### Aim of the task:
Report how many lines in the records that follow have the word "back" in them, giving the number and nothing more.

### Entries supplied:
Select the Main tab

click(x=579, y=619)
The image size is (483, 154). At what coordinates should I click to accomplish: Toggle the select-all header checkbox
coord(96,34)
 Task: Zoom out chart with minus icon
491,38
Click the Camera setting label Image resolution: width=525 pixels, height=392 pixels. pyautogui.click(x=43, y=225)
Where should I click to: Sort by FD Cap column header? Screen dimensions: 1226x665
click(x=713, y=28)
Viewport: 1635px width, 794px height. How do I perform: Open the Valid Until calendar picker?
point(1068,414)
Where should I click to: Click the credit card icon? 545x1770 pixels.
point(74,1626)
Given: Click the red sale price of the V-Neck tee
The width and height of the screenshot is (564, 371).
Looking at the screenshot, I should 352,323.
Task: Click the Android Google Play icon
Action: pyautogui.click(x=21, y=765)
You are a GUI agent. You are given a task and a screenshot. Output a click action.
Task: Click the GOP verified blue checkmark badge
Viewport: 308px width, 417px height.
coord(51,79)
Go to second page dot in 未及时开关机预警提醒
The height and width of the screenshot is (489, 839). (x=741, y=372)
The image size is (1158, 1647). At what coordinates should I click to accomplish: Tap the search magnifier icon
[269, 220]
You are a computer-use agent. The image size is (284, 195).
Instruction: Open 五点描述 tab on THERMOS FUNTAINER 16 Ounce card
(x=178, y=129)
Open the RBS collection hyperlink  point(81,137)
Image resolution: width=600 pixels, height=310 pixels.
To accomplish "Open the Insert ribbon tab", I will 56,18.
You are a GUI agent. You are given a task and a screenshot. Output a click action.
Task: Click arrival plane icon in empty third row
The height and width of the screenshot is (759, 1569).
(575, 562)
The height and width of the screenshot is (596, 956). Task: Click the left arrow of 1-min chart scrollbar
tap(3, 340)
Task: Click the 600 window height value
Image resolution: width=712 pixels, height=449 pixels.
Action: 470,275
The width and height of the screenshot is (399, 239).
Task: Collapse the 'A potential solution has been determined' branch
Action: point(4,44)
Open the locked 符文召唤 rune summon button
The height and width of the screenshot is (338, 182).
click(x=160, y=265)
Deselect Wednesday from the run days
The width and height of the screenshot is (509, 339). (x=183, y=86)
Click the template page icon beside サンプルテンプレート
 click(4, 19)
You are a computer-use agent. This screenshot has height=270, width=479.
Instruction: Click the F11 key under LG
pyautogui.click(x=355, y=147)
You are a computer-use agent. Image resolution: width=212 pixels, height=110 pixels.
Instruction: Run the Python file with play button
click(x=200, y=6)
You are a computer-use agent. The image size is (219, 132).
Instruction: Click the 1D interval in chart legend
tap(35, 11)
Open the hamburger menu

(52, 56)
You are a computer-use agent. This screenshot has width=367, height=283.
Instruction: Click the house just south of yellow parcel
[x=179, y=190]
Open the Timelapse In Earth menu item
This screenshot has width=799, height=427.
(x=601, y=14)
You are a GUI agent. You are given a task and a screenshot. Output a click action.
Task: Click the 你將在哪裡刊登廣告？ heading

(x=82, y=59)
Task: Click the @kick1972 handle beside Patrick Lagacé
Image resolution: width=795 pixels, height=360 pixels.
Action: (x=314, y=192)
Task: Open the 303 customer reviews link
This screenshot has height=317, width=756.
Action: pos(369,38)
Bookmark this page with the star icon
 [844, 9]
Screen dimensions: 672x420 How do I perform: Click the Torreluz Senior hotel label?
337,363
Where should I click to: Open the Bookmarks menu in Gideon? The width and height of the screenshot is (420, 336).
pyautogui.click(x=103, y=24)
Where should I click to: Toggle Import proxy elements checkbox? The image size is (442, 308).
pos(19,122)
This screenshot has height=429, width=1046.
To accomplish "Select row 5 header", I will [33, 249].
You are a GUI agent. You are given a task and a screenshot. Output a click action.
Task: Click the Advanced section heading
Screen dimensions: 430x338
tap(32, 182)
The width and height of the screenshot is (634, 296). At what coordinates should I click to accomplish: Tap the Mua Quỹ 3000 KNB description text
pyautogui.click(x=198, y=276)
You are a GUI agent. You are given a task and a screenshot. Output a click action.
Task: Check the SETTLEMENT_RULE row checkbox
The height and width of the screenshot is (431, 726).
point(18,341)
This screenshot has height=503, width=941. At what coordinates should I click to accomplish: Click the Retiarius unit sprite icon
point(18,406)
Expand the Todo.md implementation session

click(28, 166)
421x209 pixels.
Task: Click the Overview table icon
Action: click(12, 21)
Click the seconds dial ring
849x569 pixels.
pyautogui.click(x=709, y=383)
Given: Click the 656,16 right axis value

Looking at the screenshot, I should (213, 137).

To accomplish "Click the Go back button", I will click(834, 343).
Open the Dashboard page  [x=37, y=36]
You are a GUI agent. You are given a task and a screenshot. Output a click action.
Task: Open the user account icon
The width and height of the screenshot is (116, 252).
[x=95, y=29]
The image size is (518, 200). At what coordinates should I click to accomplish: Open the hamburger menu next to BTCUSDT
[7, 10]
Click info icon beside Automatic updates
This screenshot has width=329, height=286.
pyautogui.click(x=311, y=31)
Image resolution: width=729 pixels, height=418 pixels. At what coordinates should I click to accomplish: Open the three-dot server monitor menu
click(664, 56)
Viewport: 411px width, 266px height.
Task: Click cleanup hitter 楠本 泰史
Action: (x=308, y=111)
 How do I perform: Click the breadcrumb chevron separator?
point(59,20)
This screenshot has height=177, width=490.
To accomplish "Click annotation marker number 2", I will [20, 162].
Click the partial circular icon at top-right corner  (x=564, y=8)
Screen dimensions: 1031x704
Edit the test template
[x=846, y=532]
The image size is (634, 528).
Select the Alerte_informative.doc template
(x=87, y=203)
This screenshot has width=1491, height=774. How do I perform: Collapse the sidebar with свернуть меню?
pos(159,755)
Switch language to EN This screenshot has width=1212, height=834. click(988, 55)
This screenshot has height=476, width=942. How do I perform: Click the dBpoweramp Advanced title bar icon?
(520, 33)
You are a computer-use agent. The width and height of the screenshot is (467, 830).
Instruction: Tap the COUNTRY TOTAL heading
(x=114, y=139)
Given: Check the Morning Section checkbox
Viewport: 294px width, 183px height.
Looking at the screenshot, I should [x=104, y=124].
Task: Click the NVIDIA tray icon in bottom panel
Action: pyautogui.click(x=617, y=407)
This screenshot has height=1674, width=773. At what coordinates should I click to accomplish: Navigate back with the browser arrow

### Problem solution:
2